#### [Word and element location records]

■ ■ ■ ■ ■

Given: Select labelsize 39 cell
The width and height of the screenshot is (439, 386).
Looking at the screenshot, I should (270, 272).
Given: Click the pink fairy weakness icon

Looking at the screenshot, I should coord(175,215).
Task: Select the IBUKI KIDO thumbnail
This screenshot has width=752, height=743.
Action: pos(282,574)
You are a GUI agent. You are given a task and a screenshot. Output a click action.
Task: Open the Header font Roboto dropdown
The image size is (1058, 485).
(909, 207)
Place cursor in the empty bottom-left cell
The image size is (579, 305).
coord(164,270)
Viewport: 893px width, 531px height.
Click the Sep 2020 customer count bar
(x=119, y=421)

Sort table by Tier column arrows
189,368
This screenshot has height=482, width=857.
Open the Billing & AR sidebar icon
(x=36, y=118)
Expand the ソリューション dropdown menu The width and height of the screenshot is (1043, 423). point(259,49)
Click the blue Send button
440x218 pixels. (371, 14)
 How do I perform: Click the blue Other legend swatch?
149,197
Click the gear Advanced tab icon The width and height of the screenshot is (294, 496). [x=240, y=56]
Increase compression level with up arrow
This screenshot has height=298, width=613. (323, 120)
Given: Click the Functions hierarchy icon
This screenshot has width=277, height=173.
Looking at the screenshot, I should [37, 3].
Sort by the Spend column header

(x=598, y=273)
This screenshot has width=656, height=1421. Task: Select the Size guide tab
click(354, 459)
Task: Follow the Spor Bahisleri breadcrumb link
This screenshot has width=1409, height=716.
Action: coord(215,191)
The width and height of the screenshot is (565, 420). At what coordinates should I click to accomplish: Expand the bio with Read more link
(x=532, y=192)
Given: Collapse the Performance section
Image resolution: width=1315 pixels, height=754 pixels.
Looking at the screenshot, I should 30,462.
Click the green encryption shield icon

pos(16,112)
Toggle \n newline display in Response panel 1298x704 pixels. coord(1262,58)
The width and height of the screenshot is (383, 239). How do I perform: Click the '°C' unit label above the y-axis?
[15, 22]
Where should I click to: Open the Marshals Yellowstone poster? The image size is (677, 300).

■ ■ ■ ■ ■

#### [YOUR TASK]
Render the stretch from the line containing "The width and height of the screenshot is (383, 239)." through the last of the rows as a numbered list, omitting any blank lines.

#### [WRITTEN ANSWER]
1. The width and height of the screenshot is (383, 239). How do I perform: Click the '°C' unit label above the y-axis?
2. [15, 22]
3. Where should I click to: Open the Marshals Yellowstone poster? The image size is (677, 300).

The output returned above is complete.